Even 20 years ago, it was possible to code with a small desktop documentation on Internet standards. HTML4 [0] (~2000) was something simple to code, and as you know coding a TCP socket is something really trivial.
Developing Android, however, is entirely impossible without stack overflow, because the libraries and paradigms and hacks and workarounds make it impossible to produce something working.
For some trick I've never done before I'd either try to hack it out or adapt whatever to what skills and resources I have like don't use hamburger menus at all there's more than one way to do navigation. :-)
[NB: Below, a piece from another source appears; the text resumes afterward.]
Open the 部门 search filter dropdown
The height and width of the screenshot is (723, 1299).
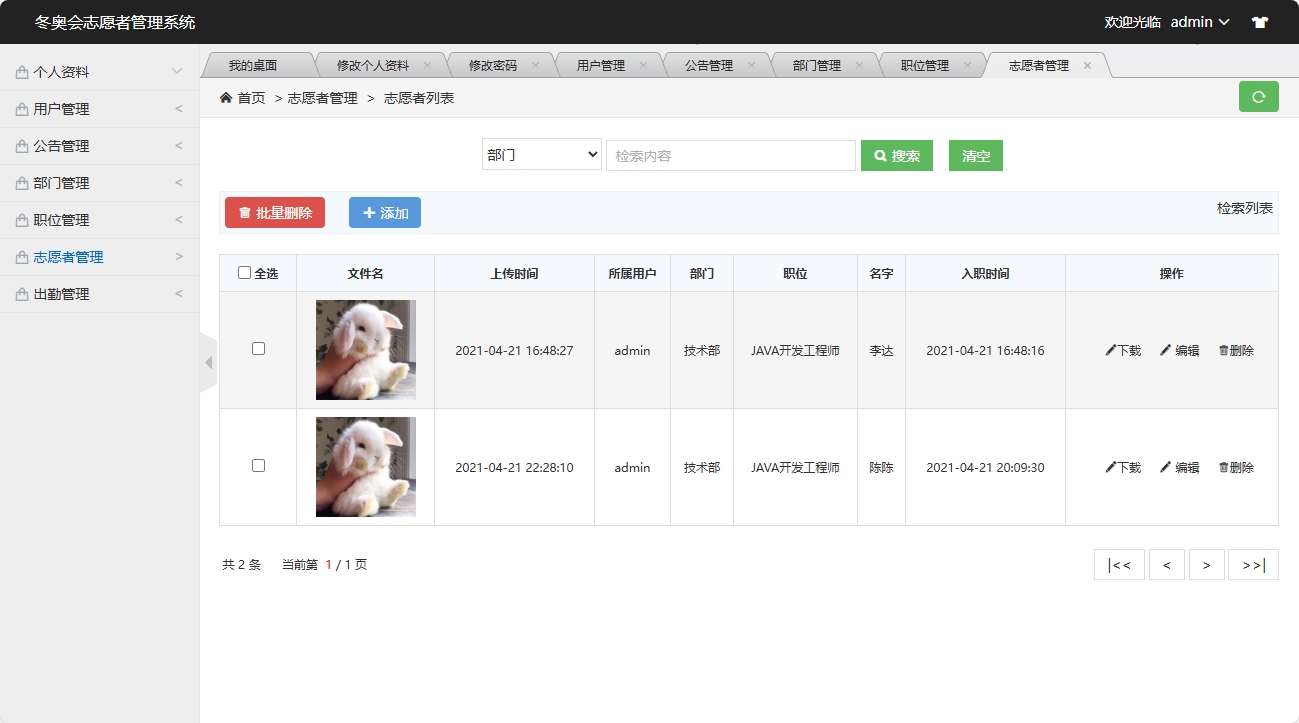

Nowadays if I'm going to be working from a train or plane, I download as much as I can ahead of time. But since modern libraries and apps don't come with docs, it's harder than it used to be.
Has anyone born after 1995 even written a man page before?
Occasionally I'd look stuff up on my phone, but since it's a Palm Phone with a 3.3" screen and not very much battery life, I didn't do it very frequently. Every so often I'd need to download libraries and whatnot, or I'd really get stuck on something, so I'd head home or to a coffee shop to continue.
But yes, I'd say more often than not, I had a great time programming without the internet, even though one of my targets was the web.
If you have a stack of library references next to you when you're programming, be the online, offline, or actual books, are you less of a programmer? Or are you leveraging information technology to best use by only mentally maintaining the index of where the thing you need to know is?
Although I can program without the internet, I much prefer having the internet at hand—-programming with the internet is a much better experience. So, my large library isn’t really necessary for the task.
[1] https://books.google.com/books/about/IBM_System_360_Principl...
Obviously, things have changed since then, but there was a time that not everyone had 24/7 always-on access to the Internet. Really, that's only a recent thing. How do you think programming took place -- across a generation or two -- before then?
In my case, it was 1999 before I was able to get an Internet connection that wasn't dial-up Internet -- but I lived in a small, rural town in the midwest, not in a major city. I was the first person in our area (perhaps a 30 mile radius) to have an "oh-my-$deity-this is-so-amazingly-fast" 768k/128k DSL line (besides the two guys who ran my ISP) as I knew them and they asked if I would, effectively, be a "beta tester" to make sure things were working as they 2were supposed to be before they started offering the service to customers.
So, yeah, before then it was possible to program without a Internet connection. That was the "default", normal situation, in fact. We had (dead-tree) books, for example, and could telephone other people, there was FIDOnet ("before Internet"), Usenet ("after Internet"), e-mail and mailing lists and, eventually, even the web (from 1991 on, of course). Plenty of programming happened without Internet access before then (in fact, all of it did, basically).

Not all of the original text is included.